Glass sponge-inspired interpenetrating hydrogel patch achieves rapid wet adhesion, long-term mechanical support, and active cardiac repair after myocardial infarction.

Myocardial patches, particularly collagen-based systems, have emerged as promising therapeutic platforms for repairing injured cardiac tissue after myocardial infarction (MI). However, their clinical translation remains constrained by insufficient wet-tissue adhesion, mechanical mismatch with the native myocardium, and limited regenerative bioactivity. Inspired by the interpenetrating rigid-flexible architecture of deep-sea glass sponge spicules, we developed a biomimetic hydrogel cardiac patch (PCH@D) designed to address these challenges in an integrated manner.
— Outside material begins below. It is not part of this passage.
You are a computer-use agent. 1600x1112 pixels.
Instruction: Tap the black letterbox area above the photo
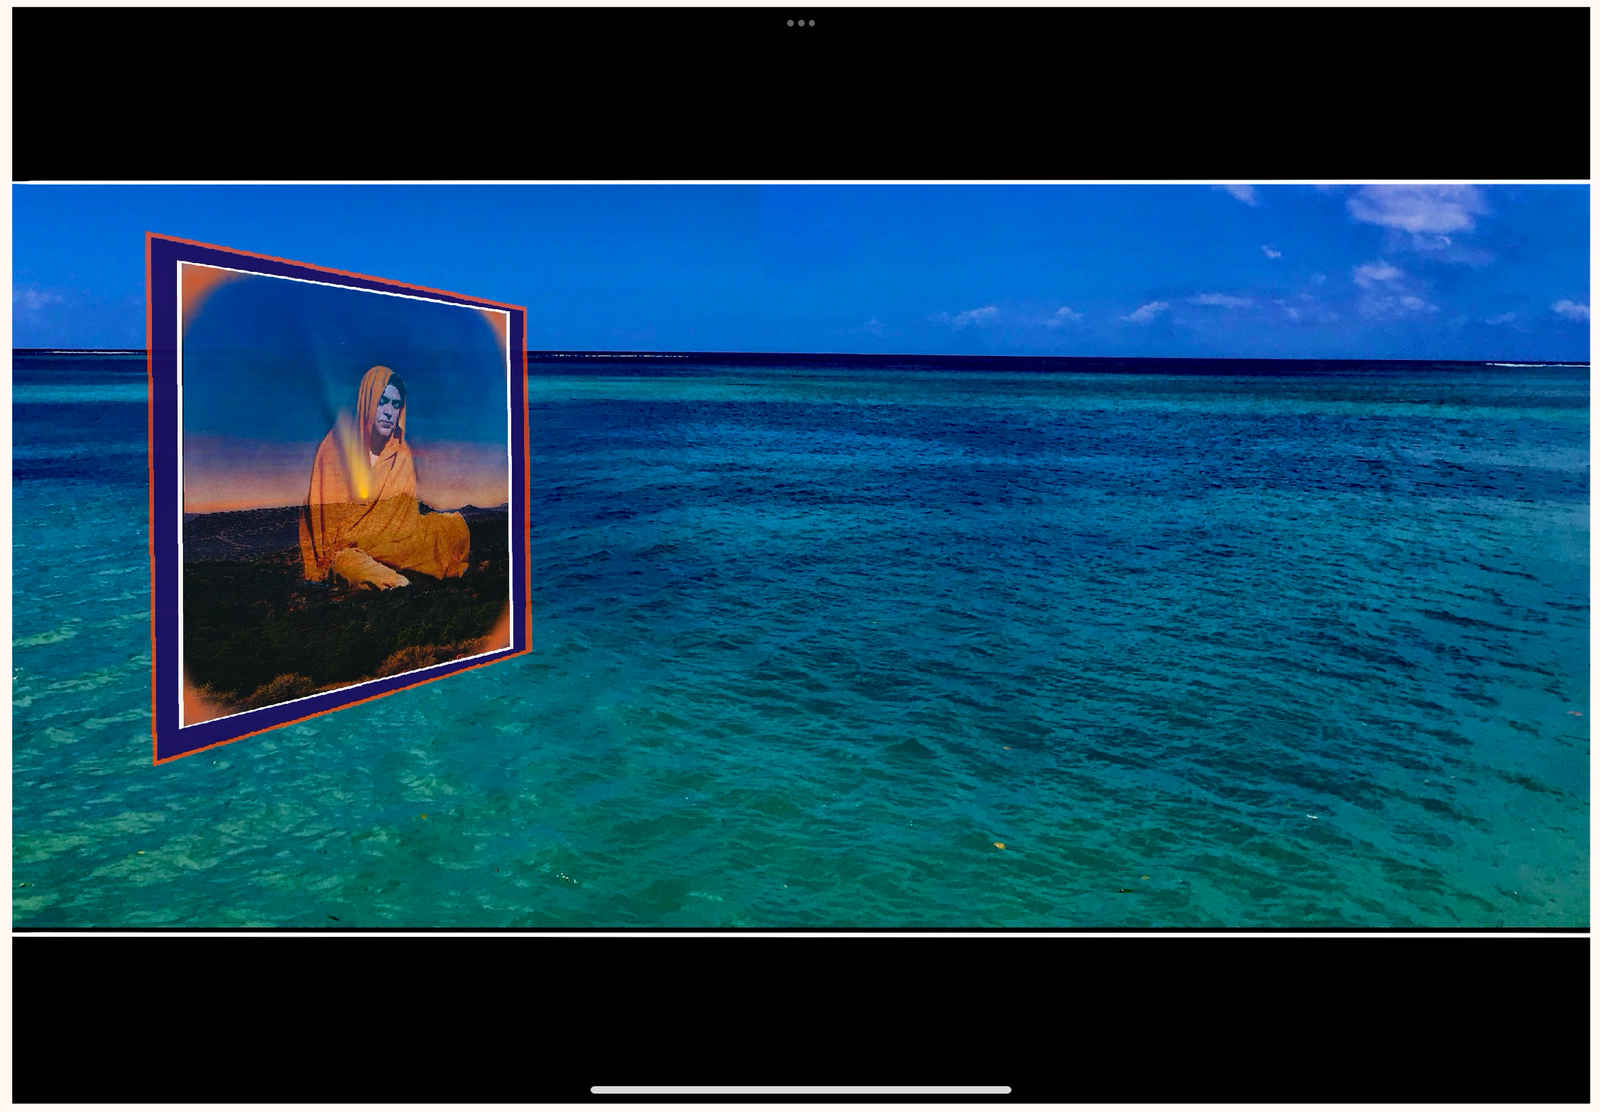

The patch is constructed as a multi-component interpenetrating network, in which diatom-derived biosilica serves as a rigid skeletal framework and silicate ion reservoir, while a dual-network matrix of acrylated collagen and poly(acrylic acid), reinforced by catechol-functionalized hyperbranched polymers, forms a flexible organic phase that mediates wet-tissue adhesion through cooperative hydrophobic-catechol interactions by actively displacing interfacial water and forming stable covalent bonds with tissues. As a result, the PCH@D patch achieves rapid and robust adhesion to wet myocardium (40.59 ± 3.30 kPa), exhibits mechanical properties well matched to native myocardium, and offers sustained silicate ion release over 28 days. In a murine MI model, implantation of the PCH@D patch reduced cardiomyocyte apoptosis, promoted M2 macrophage polarization, enhanced angiogenesis, and effectively mitigated adverse ventricular remodeling, leading to improved cardiac function. This work highlights a bioinspired materials design strategy for cardiac patches that integrates mechanical compatibility with active biological regulation.